Although differences in light availability appeared to be the reason for the differences in macrophyte abundance between years in the Kiona reach, it would not be possible in a series of water-limited years for spring runoff to be great enough to create the prolonged turbid and deep conditions necessary to suppress macrophyte growth. The relatively stable substrate in much of the Kiona reach likely would not be disturbed under normal annual streamflow conditions in the lower Yakima River—no evidence was found that large areas of substrate were disturbed in the Kiona reach during this study even though the streamflow during some periods was 10,000–16,000 ft³/s.

Nutrient Reductions

The lowest nutrient concentrations of any of the three Yakima River reaches evaluated in this study were measured in the Zillah reach. The abundant algal growth and sparse macrophyte growth in the reach indicated that benthic algal metabolism was the primary reason for the exceedences of the water-quality standards for dissolved oxygen and pH. Because of the relatively low nutrient concentrations in the Zillah reach and the indication of intermittent nutrient limitation at two locations, dissolved oxygen and pH conditions might improve from reductions in nutrient concentrations in the reach. This could be accomplished by either reducing the nutrients entering the reach or increasing the amount of lower-nutrient concentration water entering the reach from upstream. Accurate predictions regarding the potential effectiveness of this approach requires information on the quantity and quality of ground water entering the river. The level of effort needed to reduce the amount of nutrients and algal growth in the river, however, will remain unknown until a better understanding of the relation between nutrient availability and primary productivity is developed.

Although the amount of nutrients in the Mabton reach could be reduced through nutrient reductions in the Zillah reach, the effect on aquatic plant growth and dissolved oxygen and pH conditions would be minimal unless nutrient loads from the agricultural return drains and other tributaries within the Mabton reach also were reduced. Even if this were to occur, the mean concentrations of dissolved nitrite plus nitrate and total phosphorus measured in the Mabton reach during this study would need to be reduced by 92 and 83 percent, respectively, to equal the suggested USEPA reference conditions for the Yakima basin.

Because almost all the nutrient load in the Kiona reach enters from the Mabton reach, substantial reductions in the Zillah and Mabton reaches will be necessary to reduce the loads of nutrients in the Kiona reach. Attempts to reduce nutrients in the river water might have no effect on plant abundance and the associated dissolved oxygen and pH problems, however, because heavily rooted aquatic plants such as water stargrass are able to obtain nutrients from either the water column or the bed sediment. The results from this study indicated that the macrophytes in the Kiona reach were not obtaining a measurable amount of their nutrients primarily from the river water, and the results from other studies have indicated that bed sediment usually provides a sufficient supply of nutrients for macrophyte growth.

Direct Management of Macrophytes

Direct management of the macrophytes (either through mechanical harvesting or some other type of control) might be the only feasible method for reducing macrophyte growth in the Kiona reach.

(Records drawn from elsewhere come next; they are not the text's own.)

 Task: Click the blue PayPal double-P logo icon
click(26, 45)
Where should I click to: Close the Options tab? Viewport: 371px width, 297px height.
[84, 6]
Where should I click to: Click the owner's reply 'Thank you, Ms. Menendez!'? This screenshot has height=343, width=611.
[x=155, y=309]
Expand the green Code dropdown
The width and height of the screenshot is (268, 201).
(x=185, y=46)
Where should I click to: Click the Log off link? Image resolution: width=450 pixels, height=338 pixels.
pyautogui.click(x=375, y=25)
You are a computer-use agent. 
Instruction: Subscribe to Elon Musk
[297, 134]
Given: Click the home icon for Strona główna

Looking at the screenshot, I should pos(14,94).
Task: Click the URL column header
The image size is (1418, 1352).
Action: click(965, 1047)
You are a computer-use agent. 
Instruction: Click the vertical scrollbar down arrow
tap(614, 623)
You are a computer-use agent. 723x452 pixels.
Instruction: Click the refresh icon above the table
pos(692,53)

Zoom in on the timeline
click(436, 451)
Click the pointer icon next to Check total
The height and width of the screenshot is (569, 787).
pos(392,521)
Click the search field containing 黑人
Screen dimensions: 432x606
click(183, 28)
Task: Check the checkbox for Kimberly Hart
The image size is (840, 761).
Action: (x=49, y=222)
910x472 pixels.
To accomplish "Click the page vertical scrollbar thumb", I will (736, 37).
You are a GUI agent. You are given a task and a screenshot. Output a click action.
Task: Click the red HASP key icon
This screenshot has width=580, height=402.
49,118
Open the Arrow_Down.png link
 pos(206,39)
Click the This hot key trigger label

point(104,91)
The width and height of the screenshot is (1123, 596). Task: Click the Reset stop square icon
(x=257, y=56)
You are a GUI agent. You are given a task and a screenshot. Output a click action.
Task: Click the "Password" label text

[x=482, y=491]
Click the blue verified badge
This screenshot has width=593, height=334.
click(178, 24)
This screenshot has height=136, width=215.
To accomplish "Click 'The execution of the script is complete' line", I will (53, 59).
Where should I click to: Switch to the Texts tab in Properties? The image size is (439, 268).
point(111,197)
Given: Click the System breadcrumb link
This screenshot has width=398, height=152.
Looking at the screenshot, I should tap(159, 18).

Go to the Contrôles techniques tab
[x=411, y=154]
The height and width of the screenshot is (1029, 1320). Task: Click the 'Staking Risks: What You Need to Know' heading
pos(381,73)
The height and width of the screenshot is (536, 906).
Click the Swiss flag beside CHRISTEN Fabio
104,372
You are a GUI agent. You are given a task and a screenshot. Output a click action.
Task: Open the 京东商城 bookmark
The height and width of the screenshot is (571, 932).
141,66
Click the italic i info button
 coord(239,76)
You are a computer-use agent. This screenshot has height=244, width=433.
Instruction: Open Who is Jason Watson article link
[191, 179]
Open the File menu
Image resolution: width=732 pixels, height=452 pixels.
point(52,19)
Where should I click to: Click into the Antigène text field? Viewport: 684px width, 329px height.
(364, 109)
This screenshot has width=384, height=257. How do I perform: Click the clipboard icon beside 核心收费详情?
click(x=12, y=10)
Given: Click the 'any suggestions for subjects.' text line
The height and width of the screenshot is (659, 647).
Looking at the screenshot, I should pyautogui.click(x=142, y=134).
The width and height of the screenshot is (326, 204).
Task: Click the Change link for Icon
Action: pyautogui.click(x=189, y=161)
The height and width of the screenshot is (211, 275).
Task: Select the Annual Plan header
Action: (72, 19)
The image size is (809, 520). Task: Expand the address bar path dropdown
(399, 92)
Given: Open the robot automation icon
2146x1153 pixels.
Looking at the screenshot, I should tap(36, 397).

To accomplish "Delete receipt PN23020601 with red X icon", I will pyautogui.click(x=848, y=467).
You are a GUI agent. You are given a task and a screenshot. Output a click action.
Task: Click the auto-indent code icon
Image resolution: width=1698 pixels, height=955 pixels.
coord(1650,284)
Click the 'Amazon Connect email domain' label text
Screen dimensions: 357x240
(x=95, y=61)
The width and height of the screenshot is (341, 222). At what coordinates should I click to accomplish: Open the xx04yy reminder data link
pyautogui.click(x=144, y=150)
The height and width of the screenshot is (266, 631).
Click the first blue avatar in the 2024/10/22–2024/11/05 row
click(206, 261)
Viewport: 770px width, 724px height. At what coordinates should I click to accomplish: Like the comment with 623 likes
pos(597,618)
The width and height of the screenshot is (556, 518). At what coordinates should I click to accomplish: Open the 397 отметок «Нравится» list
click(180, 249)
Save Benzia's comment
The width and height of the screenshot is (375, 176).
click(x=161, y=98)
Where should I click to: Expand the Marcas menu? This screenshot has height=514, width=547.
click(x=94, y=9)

Even a substantial reduction in macrophyte biomass, however, might not be sufficient to bring the Kiona reach into compliance with the water-quality standards for dissolved oxygen and pH. There was a 97 percent reduction in macrophyte biomass between 2005 and 2006 in the Kiona reach, to a level that most fish habitat studies have determined to be optimal for streams, but exceedences of the Washington State water-quality standards for dissolved oxygen and pH still occurred. The role of benthic and epiphytic algae (growing along the river margins and on the plants) in this reach was not assessed, but could help explain the persistent water-quality problems.